### Instructions to follow:
Reproduce verbatim the part of the data below that runs from the line containing "This screenshot has height=600, width=800." down to the line containing "(714, 1054)", with both of those lines included.

(Item coordinate data)
* start *
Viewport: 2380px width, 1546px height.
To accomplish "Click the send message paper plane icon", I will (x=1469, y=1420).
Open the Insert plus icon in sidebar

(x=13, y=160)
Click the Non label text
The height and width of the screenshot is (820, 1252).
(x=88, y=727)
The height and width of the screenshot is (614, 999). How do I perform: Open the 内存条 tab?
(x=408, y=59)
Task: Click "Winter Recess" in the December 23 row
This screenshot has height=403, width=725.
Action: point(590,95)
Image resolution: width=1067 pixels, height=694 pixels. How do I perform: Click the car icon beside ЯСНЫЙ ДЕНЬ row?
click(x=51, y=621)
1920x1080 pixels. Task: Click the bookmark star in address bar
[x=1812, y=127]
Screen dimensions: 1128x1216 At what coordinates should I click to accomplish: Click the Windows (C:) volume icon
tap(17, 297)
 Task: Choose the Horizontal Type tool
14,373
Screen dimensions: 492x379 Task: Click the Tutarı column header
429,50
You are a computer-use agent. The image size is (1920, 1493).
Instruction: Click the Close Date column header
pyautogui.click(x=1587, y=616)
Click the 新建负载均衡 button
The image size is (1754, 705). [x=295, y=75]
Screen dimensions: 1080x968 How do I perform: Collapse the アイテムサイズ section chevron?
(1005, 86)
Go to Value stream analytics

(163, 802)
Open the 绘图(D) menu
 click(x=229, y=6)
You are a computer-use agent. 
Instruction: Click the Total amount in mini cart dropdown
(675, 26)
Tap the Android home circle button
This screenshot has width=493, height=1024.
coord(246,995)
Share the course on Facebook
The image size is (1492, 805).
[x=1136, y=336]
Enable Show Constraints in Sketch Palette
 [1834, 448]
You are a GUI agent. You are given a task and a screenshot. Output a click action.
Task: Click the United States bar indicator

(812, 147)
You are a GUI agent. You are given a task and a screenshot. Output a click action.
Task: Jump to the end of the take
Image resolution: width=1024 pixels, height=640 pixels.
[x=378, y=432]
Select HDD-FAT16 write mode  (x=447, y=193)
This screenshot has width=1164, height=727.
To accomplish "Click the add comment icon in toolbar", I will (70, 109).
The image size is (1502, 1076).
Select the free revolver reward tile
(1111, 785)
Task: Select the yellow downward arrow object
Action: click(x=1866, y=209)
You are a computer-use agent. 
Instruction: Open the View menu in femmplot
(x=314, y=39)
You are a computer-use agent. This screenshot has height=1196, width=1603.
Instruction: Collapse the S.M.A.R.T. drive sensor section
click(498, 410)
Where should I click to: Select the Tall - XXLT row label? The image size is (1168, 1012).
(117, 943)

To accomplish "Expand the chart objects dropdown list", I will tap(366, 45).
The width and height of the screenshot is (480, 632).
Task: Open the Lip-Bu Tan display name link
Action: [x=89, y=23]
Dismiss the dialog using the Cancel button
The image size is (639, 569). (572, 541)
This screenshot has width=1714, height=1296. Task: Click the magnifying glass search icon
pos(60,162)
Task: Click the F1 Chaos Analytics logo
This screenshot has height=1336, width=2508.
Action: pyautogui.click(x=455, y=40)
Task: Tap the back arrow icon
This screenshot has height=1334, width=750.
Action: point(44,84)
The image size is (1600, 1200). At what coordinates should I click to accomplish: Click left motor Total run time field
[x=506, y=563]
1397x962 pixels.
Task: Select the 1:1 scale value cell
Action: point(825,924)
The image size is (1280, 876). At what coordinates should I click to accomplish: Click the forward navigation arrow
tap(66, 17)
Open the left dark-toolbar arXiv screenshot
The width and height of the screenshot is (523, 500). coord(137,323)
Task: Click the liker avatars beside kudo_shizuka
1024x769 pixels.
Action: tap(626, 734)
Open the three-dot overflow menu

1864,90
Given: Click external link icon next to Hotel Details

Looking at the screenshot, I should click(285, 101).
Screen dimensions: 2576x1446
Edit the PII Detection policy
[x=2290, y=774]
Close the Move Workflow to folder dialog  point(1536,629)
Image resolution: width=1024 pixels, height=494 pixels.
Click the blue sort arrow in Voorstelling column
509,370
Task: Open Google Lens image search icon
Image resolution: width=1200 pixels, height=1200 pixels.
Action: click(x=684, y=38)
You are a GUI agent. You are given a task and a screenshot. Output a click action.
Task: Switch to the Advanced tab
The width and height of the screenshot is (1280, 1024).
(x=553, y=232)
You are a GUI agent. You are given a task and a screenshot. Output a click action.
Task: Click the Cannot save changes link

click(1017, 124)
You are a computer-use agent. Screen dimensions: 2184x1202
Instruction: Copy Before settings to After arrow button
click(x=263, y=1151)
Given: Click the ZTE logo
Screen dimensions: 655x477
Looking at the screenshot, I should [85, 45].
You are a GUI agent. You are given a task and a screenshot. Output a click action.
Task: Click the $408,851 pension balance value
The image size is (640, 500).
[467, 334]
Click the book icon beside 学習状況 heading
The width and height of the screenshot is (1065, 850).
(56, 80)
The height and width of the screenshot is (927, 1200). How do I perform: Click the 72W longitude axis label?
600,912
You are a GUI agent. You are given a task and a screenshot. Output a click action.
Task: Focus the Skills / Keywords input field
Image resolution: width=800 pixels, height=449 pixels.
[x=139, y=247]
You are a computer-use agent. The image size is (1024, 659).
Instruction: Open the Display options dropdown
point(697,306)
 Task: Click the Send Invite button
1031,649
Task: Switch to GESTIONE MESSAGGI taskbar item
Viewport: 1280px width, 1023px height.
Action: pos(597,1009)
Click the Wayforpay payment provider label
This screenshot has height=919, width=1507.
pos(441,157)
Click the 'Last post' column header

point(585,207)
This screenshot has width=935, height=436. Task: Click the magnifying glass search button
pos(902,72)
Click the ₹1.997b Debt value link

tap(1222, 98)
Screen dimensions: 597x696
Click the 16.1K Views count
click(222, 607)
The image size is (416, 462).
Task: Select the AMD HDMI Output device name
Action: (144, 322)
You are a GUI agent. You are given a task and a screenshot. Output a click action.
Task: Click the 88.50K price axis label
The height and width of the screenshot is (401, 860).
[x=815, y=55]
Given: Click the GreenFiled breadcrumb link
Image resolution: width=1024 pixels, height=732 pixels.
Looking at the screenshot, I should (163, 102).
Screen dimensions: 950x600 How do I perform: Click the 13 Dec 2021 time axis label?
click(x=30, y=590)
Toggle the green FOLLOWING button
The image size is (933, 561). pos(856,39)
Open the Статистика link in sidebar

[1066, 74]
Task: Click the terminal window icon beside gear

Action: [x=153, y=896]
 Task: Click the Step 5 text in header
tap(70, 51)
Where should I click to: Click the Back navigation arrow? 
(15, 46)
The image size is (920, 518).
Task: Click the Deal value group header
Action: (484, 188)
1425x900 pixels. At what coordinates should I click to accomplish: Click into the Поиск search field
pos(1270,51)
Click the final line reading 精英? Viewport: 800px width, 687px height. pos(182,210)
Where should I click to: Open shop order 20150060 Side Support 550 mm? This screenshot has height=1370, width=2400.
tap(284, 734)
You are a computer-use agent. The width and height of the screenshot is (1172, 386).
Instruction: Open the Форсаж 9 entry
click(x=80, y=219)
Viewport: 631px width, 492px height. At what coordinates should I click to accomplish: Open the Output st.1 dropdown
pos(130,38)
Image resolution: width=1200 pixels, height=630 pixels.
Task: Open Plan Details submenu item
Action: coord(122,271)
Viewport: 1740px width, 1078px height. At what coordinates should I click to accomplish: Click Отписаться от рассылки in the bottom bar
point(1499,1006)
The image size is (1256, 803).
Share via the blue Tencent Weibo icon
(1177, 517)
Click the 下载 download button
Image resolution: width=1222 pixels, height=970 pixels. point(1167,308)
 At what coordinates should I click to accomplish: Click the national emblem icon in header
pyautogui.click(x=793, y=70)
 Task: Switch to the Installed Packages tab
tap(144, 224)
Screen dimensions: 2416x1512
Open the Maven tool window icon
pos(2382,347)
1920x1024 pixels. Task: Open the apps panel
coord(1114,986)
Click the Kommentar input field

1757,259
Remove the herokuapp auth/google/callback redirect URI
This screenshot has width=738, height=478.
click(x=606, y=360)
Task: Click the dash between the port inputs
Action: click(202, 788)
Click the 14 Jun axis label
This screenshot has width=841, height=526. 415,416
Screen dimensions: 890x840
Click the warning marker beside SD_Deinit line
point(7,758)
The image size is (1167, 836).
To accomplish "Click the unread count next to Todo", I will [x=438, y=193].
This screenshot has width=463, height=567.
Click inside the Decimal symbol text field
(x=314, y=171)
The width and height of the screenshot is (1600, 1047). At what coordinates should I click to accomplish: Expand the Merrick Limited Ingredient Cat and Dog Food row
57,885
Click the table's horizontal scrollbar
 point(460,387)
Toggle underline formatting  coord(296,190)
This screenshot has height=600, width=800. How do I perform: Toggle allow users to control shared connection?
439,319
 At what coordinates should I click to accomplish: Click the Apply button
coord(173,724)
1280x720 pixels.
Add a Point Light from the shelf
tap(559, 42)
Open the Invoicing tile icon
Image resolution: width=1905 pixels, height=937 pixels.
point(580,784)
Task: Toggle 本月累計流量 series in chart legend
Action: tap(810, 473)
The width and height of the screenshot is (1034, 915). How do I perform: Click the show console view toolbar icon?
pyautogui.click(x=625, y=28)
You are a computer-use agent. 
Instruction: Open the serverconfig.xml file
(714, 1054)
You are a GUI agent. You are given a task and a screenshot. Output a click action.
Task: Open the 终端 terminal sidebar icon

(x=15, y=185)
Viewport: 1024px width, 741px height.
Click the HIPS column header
* end *
### Answer to the task:
This screenshot has height=600, width=800. How do I perform: Toggle allow users to control shared connection?
439,319
 At what coordinates should I click to accomplish: Click the Apply button
coord(173,724)
1280x720 pixels.
Add a Point Light from the shelf
tap(559, 42)
Open the Invoicing tile icon
Image resolution: width=1905 pixels, height=937 pixels.
point(580,784)
Task: Toggle 本月累計流量 series in chart legend
Action: tap(810, 473)
The width and height of the screenshot is (1034, 915). How do I perform: Click the show console view toolbar icon?
pyautogui.click(x=625, y=28)
You are a computer-use agent. 
Instruction: Open the serverconfig.xml file
(714, 1054)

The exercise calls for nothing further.